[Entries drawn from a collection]
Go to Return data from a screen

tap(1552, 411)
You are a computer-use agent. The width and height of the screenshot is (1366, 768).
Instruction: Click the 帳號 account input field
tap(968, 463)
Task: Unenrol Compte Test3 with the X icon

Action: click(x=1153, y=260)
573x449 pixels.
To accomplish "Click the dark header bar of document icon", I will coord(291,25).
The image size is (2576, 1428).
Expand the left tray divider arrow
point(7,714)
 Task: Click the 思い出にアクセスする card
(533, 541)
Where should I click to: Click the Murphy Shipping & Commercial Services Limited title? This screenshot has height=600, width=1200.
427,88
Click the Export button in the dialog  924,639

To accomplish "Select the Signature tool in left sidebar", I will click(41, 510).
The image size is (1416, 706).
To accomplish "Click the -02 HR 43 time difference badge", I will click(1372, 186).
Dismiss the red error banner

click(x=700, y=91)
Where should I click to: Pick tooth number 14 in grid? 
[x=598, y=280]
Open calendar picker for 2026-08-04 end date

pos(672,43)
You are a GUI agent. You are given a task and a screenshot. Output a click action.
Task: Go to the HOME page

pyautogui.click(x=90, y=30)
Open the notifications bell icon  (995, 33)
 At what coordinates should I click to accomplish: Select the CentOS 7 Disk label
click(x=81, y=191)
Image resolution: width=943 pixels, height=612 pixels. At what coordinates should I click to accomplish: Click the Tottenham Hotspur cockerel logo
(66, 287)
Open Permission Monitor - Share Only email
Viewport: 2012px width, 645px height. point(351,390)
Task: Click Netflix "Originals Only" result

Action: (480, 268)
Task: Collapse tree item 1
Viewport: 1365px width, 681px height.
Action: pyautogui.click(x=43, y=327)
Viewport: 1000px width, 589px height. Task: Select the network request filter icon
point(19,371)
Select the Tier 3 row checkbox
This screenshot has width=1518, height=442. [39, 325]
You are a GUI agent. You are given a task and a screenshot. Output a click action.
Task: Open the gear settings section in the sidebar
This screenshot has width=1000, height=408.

[PROBLEM REQUIREMENTS]
Collect each line of the items above that contains the string "Select".

[EXERCISE ANSWER]
To accomplish "Select the Signature tool in left sidebar", I will click(41, 510).
 At what coordinates should I click to accomplish: Select the CentOS 7 Disk label
Viewport: 1000px width, 589px height. Task: Select the network request filter icon
Select the Tier 3 row checkbox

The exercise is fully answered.